Bajé el pesado equipaje y subí al Fiat de Palma. También de
Palma me despediría para siempre aquel día.
Pocas horas después me iría de Roma, si alguna vez me he
ido. Regresaría al oprobio, a los doce años de Balaguer. Los tenebrosos agentes
vestidos de civil al pie de la escalera de desembarco. El largo interrogatorio.
El aeropuerto militarizado. El difícil proceso de readaptación al país. Buscar
empleo.
La vida tomó otro rumbo. Poco a poco se fue quedando atrás mi despreocupada época de estudiante. Nuevas tareas
ocuparon mi tiempo y pensamientos, pero
sin perder el contacto con el grupo de amigos ni presentir el golpe que venía,
la ira de un destino encarnizado.
Meses después, siete meses después de mi llegada a Santo
Domingo sonó el teléfono, la voz de La Niña Veras al teléfono, La Niña balbuceando,
llorando, mezclando los idiomas, La Niña que me cuenta, que me explica, La Niña a la que
grito que no entiendo, que no quiero entender, la voz que me desgarra, que
llora, que se rompe, que me duele, que me aturde, que me da la noticia que no
acepto, que no puedo aceptar, la tragedia de Palma, pobre Palma, brutalmente
arrollada por un auto, arrastrada,
golpeada, desfigurada, toda muerta. (Trascinata –me dijo La Niña Veras–: trascinata, colpita,
sfigurata, tutta morta). Veintidós años cumplidos y toda muerta.

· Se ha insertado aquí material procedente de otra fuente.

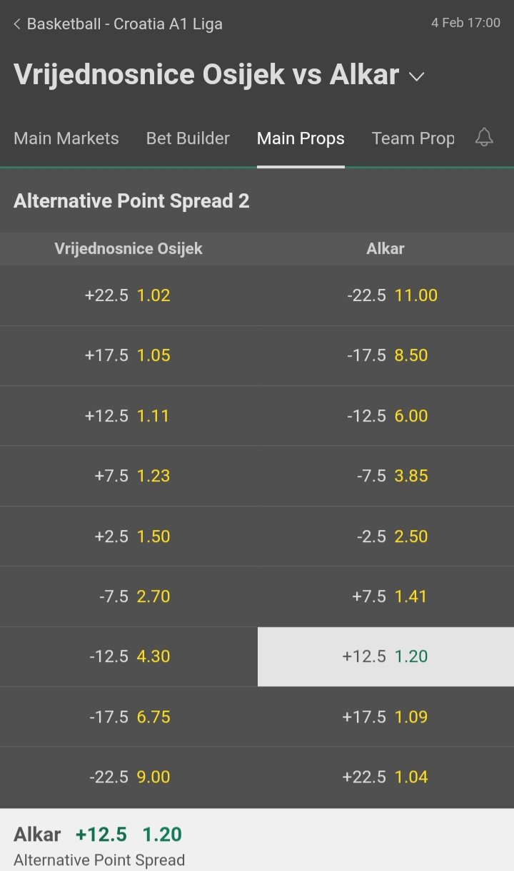The height and width of the screenshot is (871, 514).
Task: Choose Alkar -2.5 at 2.50 odds
Action: 386,536
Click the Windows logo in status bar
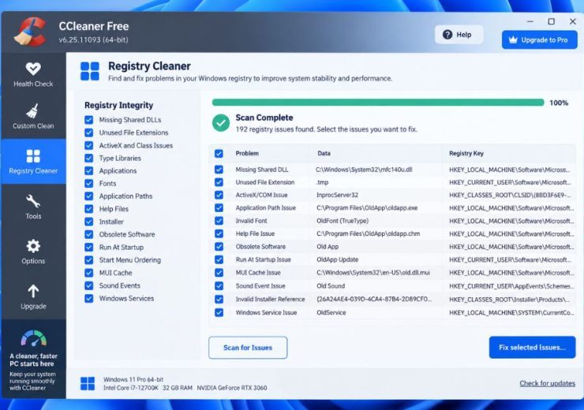 tap(88, 383)
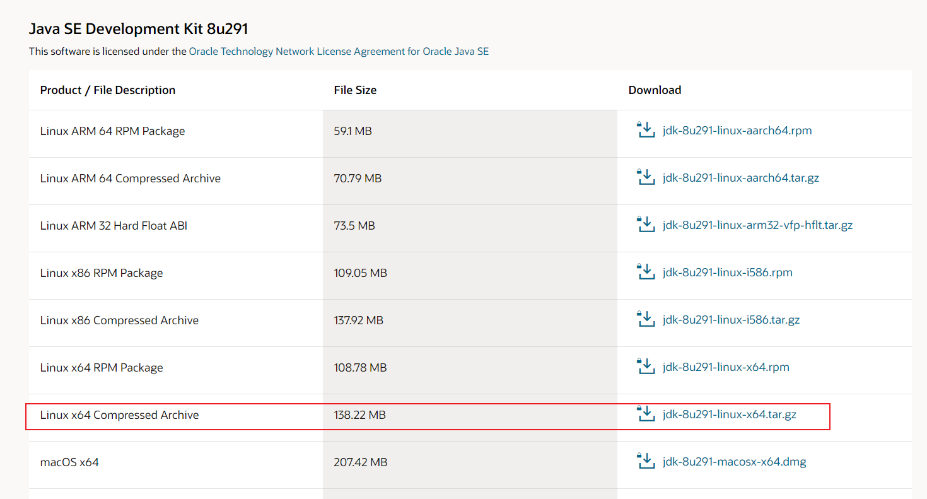
Task: Select the jdk-8u291-linux-aarch64.tar.gz link
Action: point(740,177)
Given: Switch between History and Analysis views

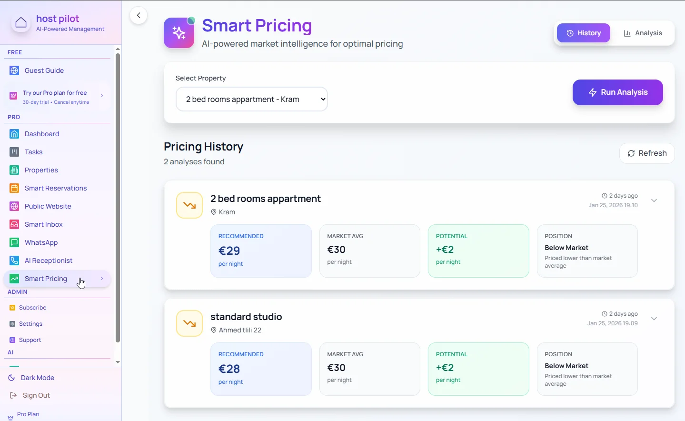Looking at the screenshot, I should tap(615, 33).
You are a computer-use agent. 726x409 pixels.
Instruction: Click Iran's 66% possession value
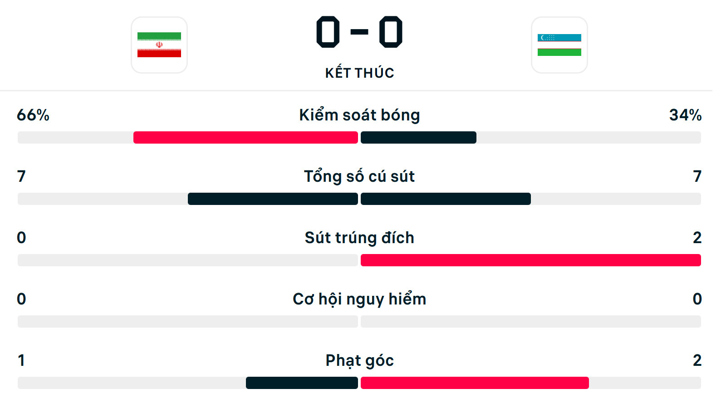click(x=33, y=115)
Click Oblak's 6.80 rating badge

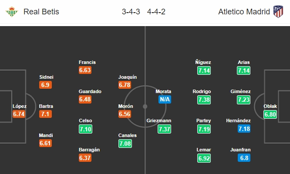coord(270,114)
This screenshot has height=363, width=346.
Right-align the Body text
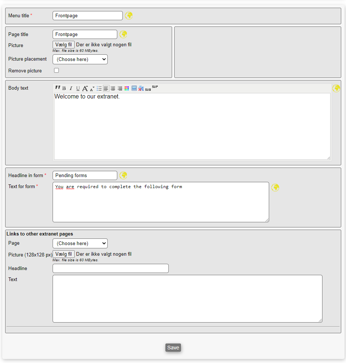click(120, 89)
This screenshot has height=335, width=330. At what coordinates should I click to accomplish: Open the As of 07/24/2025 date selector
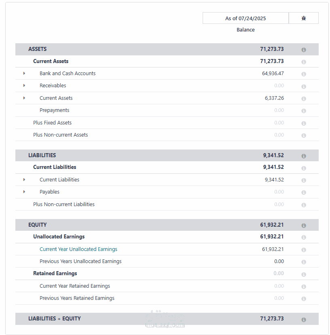click(245, 18)
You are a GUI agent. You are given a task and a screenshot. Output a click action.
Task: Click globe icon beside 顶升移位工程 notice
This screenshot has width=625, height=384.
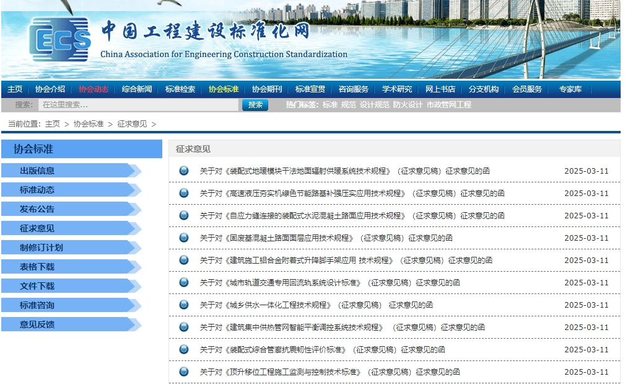pos(183,372)
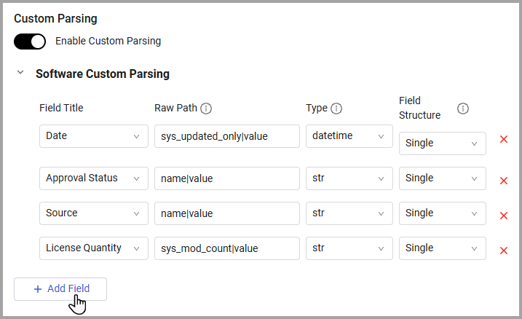
Task: Open Type dropdown for License Quantity row
Action: tap(349, 248)
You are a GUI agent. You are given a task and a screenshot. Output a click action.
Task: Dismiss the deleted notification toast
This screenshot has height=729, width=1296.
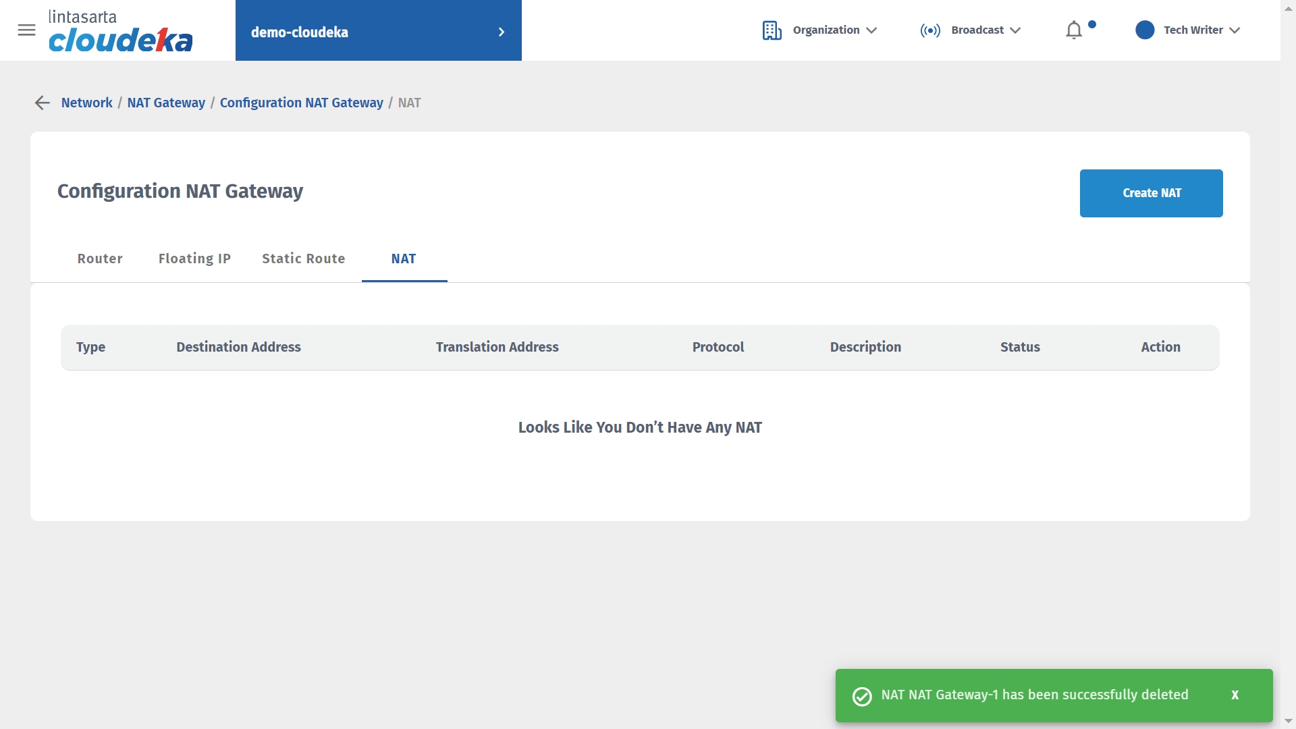tap(1235, 695)
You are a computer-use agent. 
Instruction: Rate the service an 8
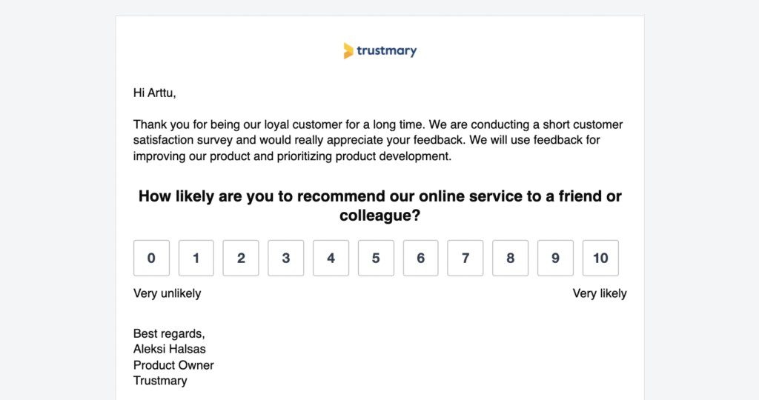511,258
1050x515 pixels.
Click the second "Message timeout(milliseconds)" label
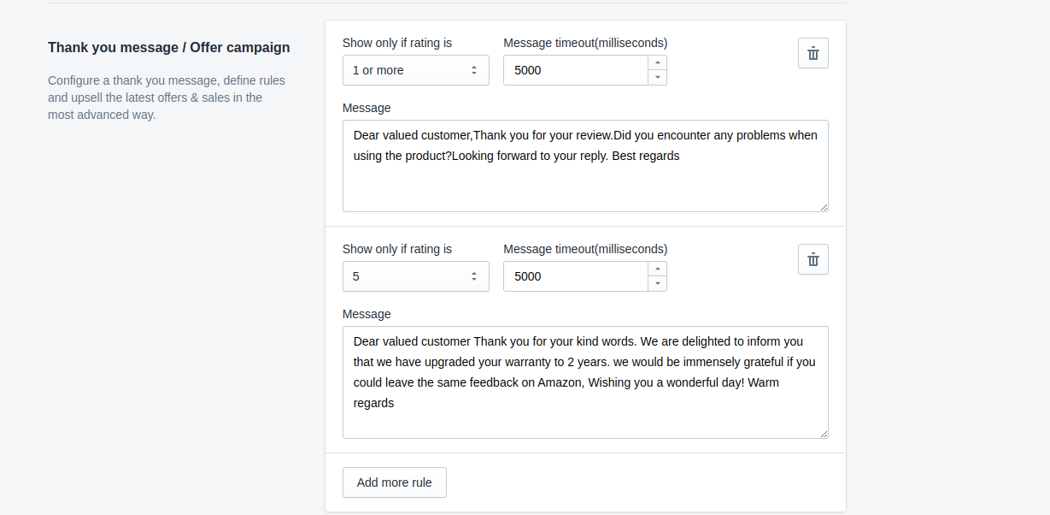click(x=585, y=249)
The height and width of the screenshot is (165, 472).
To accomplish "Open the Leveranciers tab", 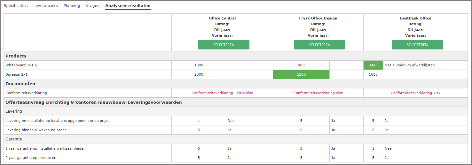I will 45,6.
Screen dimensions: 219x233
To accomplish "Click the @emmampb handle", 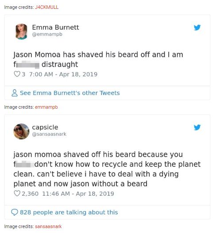I will [47, 34].
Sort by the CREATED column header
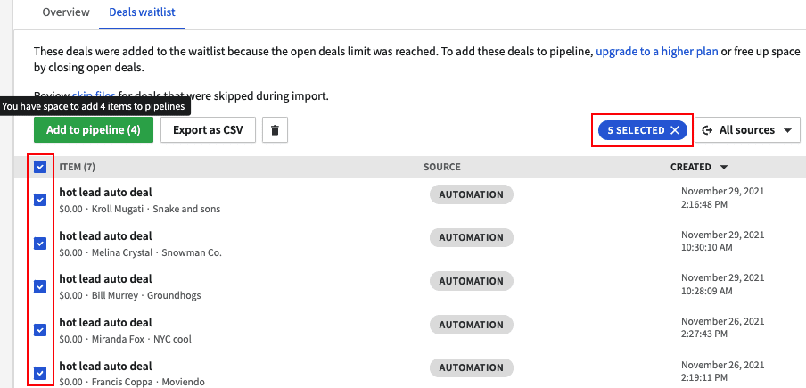The width and height of the screenshot is (806, 388). click(x=691, y=167)
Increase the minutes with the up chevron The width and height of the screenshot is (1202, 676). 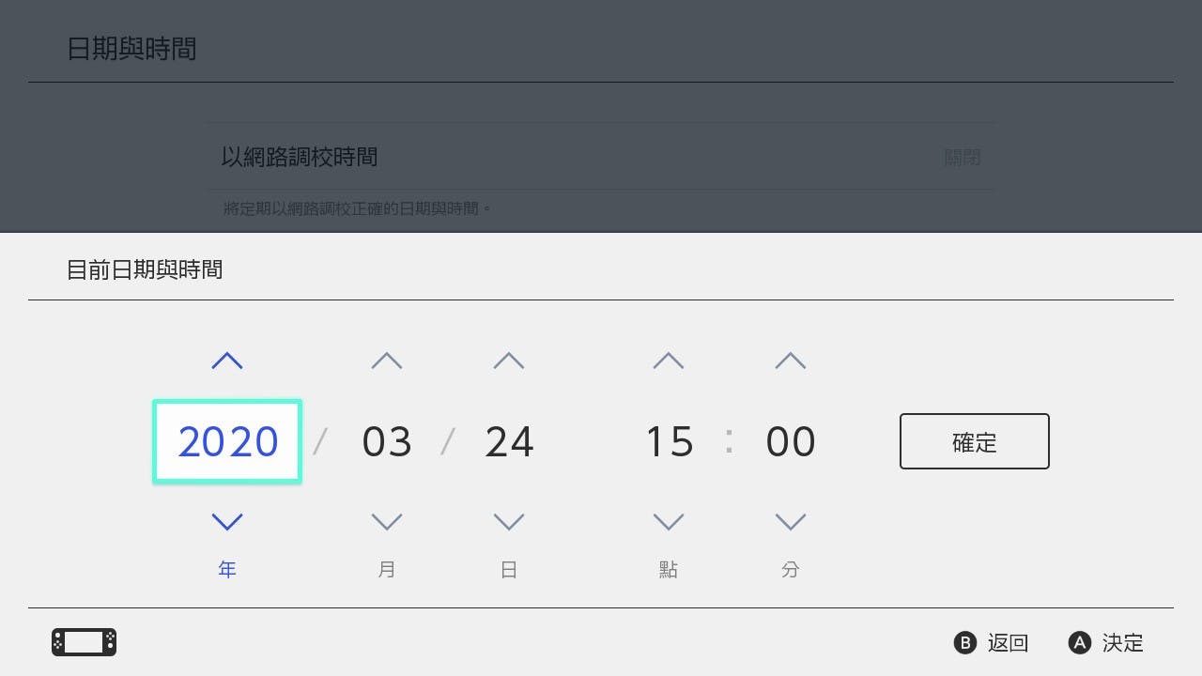(x=791, y=361)
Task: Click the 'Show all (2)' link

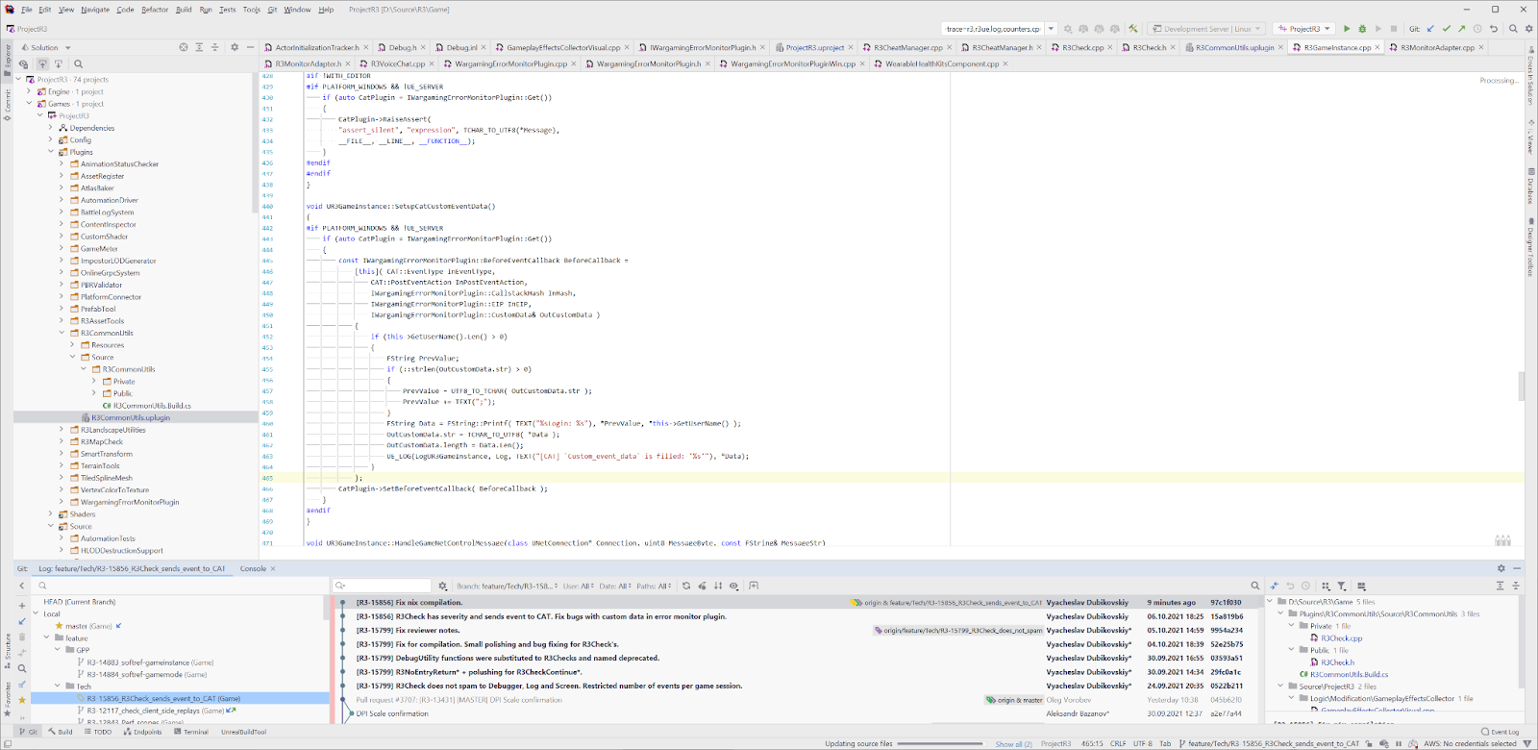Action: click(x=1013, y=744)
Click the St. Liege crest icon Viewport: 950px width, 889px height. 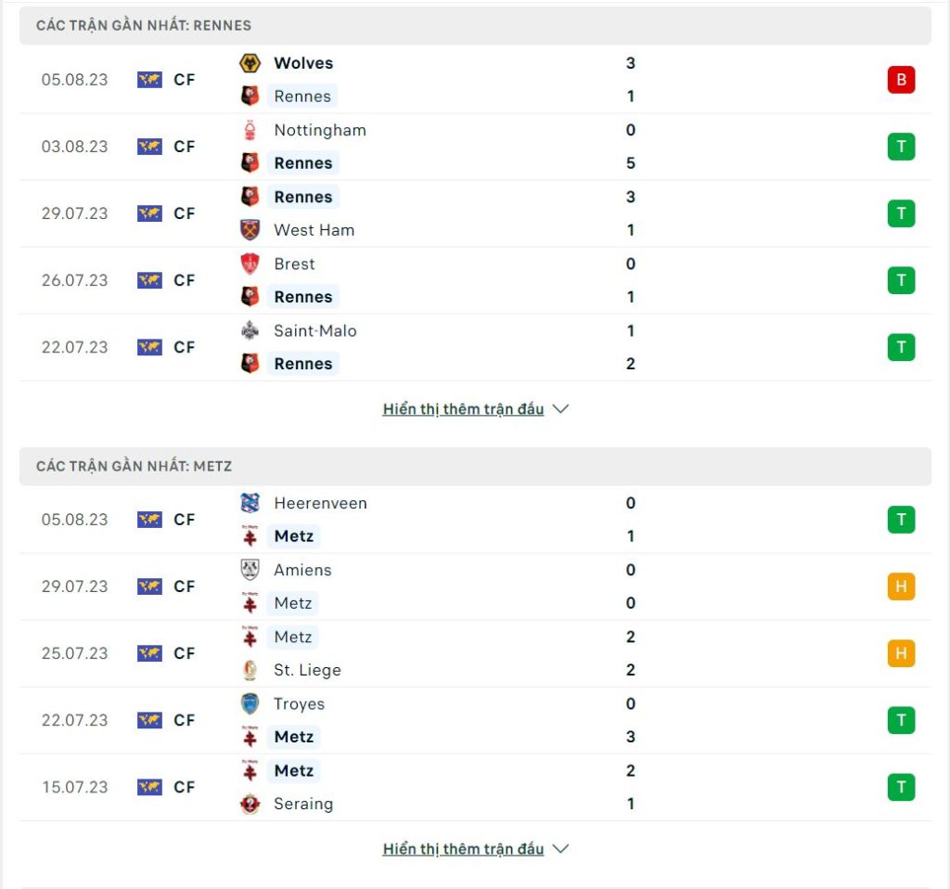tap(250, 670)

De aquella época conservo la postal que me escribió Palma antes del
suceso, la nota de su hermana Pina que nunca respondí y la foto que acompañaba
el recordatorio necrológico. Los recuerdos que se convierten en riachuelos, la
memoria que se llena de palomas al evocar su nombre, su figura. Las feroces estaciones
del tiempo y la nostalgia que no tienen sentido en la vida ni en la muerte.